Following this, the indvidiaul needs to consume reduced quantity of food. There may be certain side-effects of the procedure (Mayo Clinic Staff 2009). Results Weight loss surgeries basically work by reducing the amount of food being consumed or the amount of food being digested. Some surgeries bypass a majority of the food consumed resulting in reduced amount of absorption of nutrients. Along with dietary and lifestyle changes, loss of body weight can be achieved.
However, there are also a few risks associated with weight loss surgeries. The individual may lose about 50 to 60 % of the excess body weight within 2 years of the surgery. However, exercises, lifestyle changes and diet need to be included in the plan (Mayo Clinic Staff 2009). The risk of several health disorders such as diabetes, hypertension, sleep apnea, heart disease, infections, and cancer can be reduced (Daniel Jones, 2010).

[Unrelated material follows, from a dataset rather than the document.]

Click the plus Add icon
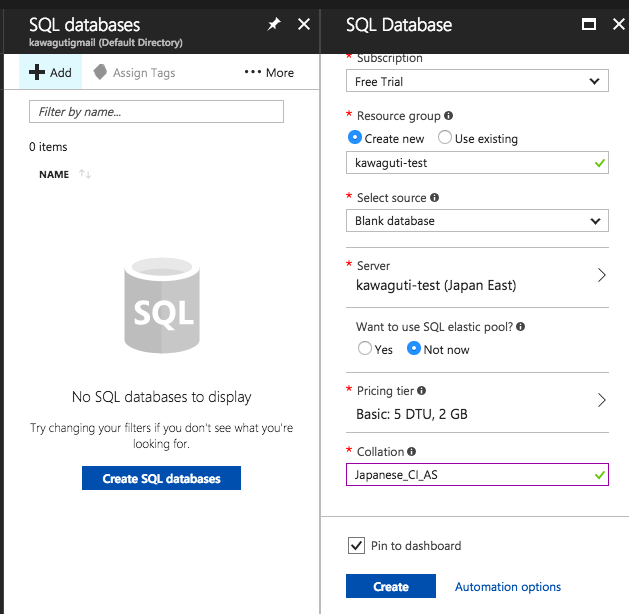 pos(37,72)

Complications In recent years with improvement in the surgical technique, there has been a reduction in the rate of complications from the year 2006, by about 21%. The rate of readmissions has also been under a decrease (NIDDK 2009). Some of the early complications related to gastric bypass include bleeding, infection, leakage of intestine, damage to the intestines, heart attacks, blood clots in the legs, emboli, etc.
The other complications that can develop include malnutrition, (such as beri beri, pellagra, etc), strictures, hernias (includes internal hernias and intestinal hernias), pneumonia, nausea, vomiting, hypoglycemia, gallstones, kidney stones, dehydration, etc. If the contents from the stomach move very quickly, it can result in dumping syndrome causing nausea, vomiting and diarrhea. In patients with poor general health and with serious medical conditions, fatal outcomes may be a risk, but very rare (Mayo Clinic Staff 2009). In some patients further surgery may be required (Daniel Jones, 2010).